⟨

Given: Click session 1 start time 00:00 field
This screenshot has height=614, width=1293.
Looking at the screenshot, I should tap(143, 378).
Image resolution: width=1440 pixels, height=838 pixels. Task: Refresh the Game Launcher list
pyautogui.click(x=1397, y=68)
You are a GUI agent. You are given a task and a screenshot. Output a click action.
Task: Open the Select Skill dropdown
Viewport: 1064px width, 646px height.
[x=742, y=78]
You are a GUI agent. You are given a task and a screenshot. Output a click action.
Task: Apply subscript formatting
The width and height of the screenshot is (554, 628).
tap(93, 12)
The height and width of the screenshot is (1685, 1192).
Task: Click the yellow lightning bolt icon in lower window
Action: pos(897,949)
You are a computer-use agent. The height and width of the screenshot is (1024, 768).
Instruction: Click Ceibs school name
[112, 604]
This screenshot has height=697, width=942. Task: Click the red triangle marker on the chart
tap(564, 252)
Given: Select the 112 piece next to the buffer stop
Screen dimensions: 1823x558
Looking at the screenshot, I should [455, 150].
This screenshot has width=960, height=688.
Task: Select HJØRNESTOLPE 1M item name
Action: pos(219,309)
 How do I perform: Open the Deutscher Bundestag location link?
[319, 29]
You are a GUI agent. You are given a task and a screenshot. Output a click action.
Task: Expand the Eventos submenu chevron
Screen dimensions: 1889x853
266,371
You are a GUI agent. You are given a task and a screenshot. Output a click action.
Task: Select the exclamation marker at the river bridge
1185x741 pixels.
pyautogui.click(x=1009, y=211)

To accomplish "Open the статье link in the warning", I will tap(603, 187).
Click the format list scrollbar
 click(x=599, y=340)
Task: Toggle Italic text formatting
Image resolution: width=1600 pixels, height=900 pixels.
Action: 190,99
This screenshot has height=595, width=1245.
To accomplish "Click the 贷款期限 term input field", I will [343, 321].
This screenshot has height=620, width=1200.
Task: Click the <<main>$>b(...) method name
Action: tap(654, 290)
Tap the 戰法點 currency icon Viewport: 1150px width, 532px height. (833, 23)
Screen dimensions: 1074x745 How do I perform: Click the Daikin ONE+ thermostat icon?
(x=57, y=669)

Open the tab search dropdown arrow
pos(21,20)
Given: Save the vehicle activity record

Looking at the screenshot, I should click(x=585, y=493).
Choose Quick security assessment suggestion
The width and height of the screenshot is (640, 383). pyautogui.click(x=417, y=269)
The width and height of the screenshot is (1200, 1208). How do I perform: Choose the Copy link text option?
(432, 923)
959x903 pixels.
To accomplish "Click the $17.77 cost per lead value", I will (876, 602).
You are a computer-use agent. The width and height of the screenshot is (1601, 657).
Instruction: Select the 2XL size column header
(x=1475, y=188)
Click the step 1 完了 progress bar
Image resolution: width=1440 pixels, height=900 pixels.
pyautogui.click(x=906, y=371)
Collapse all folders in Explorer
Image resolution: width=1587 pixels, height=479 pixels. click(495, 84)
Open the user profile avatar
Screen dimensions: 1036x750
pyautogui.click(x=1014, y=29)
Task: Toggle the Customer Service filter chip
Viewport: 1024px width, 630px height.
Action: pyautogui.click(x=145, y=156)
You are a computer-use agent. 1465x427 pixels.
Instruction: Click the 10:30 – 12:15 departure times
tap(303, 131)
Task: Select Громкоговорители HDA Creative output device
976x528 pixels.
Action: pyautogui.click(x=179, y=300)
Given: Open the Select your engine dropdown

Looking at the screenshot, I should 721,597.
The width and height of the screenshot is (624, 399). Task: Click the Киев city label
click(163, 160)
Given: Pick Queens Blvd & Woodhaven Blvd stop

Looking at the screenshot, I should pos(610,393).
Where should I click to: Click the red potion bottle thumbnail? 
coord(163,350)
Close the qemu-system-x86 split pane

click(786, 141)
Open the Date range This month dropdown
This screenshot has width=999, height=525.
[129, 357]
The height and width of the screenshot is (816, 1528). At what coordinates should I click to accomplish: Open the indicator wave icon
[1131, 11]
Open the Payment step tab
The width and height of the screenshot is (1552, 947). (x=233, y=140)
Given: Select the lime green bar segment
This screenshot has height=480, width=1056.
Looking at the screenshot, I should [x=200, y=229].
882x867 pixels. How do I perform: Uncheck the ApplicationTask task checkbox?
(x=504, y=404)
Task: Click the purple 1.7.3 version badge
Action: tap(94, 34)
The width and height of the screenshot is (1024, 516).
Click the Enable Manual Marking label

⟩

## DIRECTIONS FOR THIS TASK
Leave out every line ahead of the one containing "This screenshot has height=480, width=1056." and print the rest of the listing exactly.

## ANSWER TO THE PROBLEM
This screenshot has height=480, width=1056.
Looking at the screenshot, I should [x=200, y=229].
882x867 pixels. How do I perform: Uncheck the ApplicationTask task checkbox?
(x=504, y=404)
Task: Click the purple 1.7.3 version badge
Action: tap(94, 34)
The width and height of the screenshot is (1024, 516).
Click the Enable Manual Marking label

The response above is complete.